“Gotcha” is Preferred to Understanding
At the end of War on the West, Douglas Murray tells a story about Lamont Hill and Chris Rufo that I found disturbing. Mr. Hill is a professor at Temple University and is a television personality who is provocative when it comes to race in America. Chris Rufo is best known for challenging the spread of Critical Race Theory thinking especially in schools.
In a discussion Mr. Hill asked Mr. Rufo the following question:
“What do you like about being white?”
Mr. Rufo responded that he did not accept the premise and added that he tries to be colorblind and said, “I would hope that we could both judge each other as individuals and come to common values on that basis.”
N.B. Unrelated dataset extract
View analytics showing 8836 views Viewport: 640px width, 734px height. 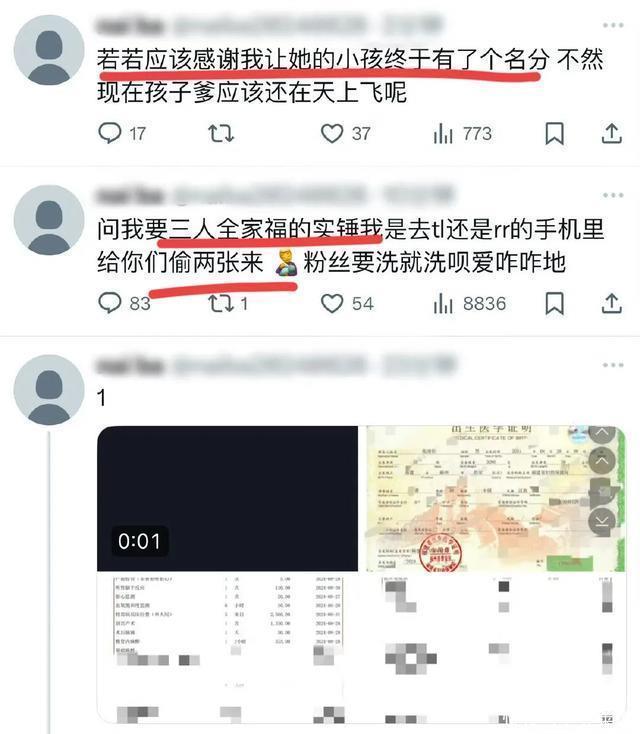(x=470, y=303)
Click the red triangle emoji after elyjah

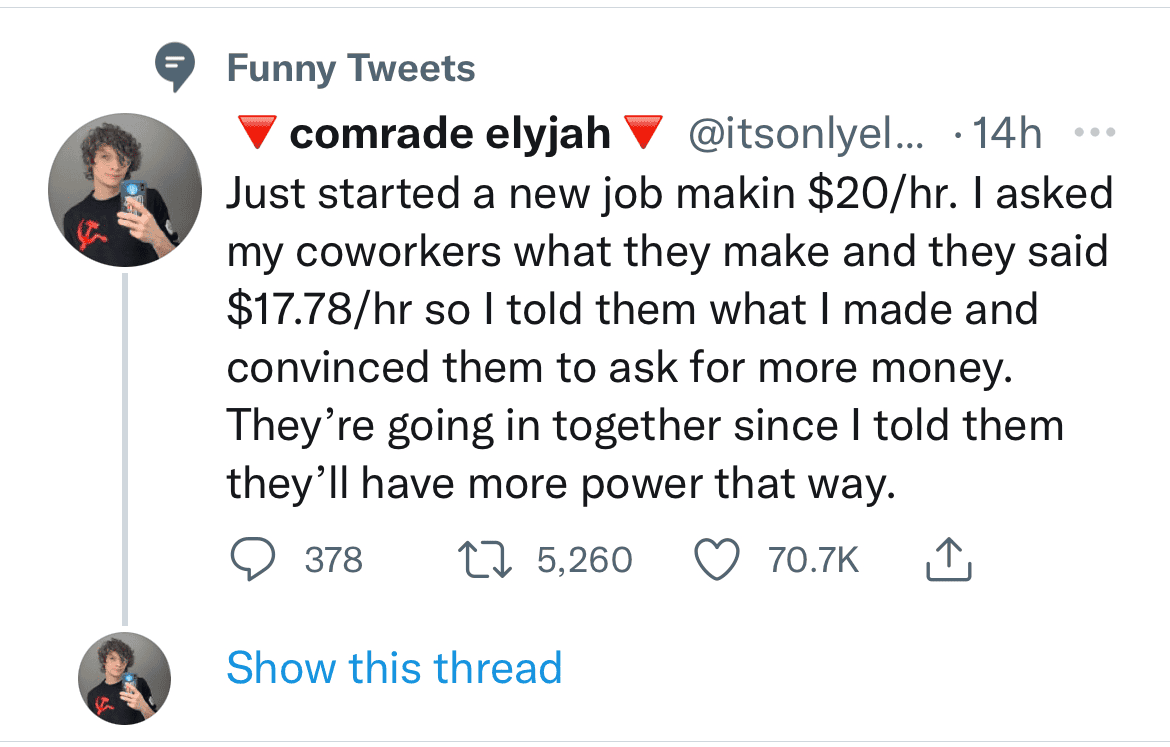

The question was Mr. Hill’s way of suggesting that if you can’t describe what is good about being white, then you should not be concerned about Critical Race Theory and its critique of “whiteness”. However, one slip up in your answer and you will come off at best as ethnocentric and at worst racist.
Murray does a great job explaining different ways of answering the question with varying levels of risk. The riskiest answer is to describe the contributions that the West has made to the world while also recognizing that the West has done things that rate as horrendous, but they do not outweigh the West’s contribution. His most compelling point was that the immigration flows over the last 50 years and especially the last 20. If whites had something to feel badly about, why are many in the rest of the world risking everything to immigrate to Europe and United States.
The disturbing part is that Mr. Hill demonstrated he is not looking for common ground or to improve understanding. He is looking for a gotcha moment that furthers his perspective without having to properly describe or defend his beliefs.